§ Stated exercise 1: In the mailing-list message below, do these statements agree with it? (a) The message is dated Saturday, 26 February 2022. (b) The writer is glad that Daniel Stenberg uses the term "open source." (c) The quoted passage likens the situation to building a house without caring about the ground it stands on. For each, answer yes or no and quote the deciding words from the mailing-list message.
§ Stated exercise 2: Print the part of the mailing-list message starting with "I am sorry that" and going on through "you so desire.", word for word.

From: Akira Urushibata
Subject: Re: cURL author receives rude LogJ4 security inquiry
Date: Sat, 26 Feb 2022 11:30:27 +0900 (added by address@hidden)

Thank you for joining in the discussion.
I would like to hereby remind fellow list members of the context.

I am sorry that Daniel Stenberg, maintainer of cURL chooses the term
"open source" in the following.  But we should understand what he is
talking about.  Call it the "free software pyramid" if you so desire.

LogJ4 Security Inquiry - Response Required
https://daniel.haxx.se/blog/2022/01/24/logj4-security-inquiry-response-required/

  I think maybe this serves as a good example of the open source pyramid
  and users in the upper layers not at all thinking of how the lower
  layers are maintained. Building a house without a care about the
  ground the house stands on.

§ Record set:
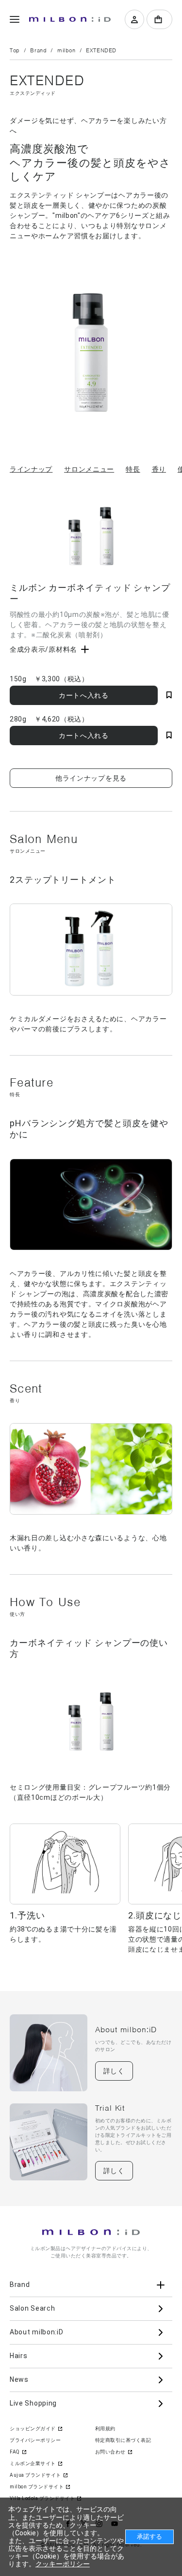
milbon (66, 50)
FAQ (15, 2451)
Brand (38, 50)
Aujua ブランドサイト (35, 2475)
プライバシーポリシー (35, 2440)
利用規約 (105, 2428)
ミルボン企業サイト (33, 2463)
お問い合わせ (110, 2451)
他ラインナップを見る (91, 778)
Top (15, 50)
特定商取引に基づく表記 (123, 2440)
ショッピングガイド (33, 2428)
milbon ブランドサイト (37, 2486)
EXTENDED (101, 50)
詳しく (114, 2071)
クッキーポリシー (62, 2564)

---

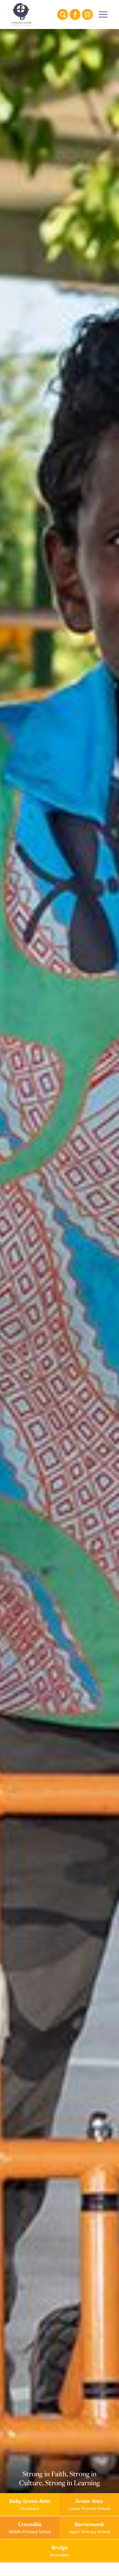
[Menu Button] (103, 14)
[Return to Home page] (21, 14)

§ Answer 1:
(a) Yes: "Sat, 26 Feb 2022 11:30:27 +0900"
(b) No: "I am sorry that Daniel Stenberg, maintainer of cURL chooses the term"
(c) Yes: "Building a house without a care about the ground the house stands on."

§ Answer 2:
I am sorry that Daniel Stenberg, maintainer of cURL chooses the term
"open source" in the following.  But we should understand what he is
talking about.  Call it the "free software pyramid" if you so desire.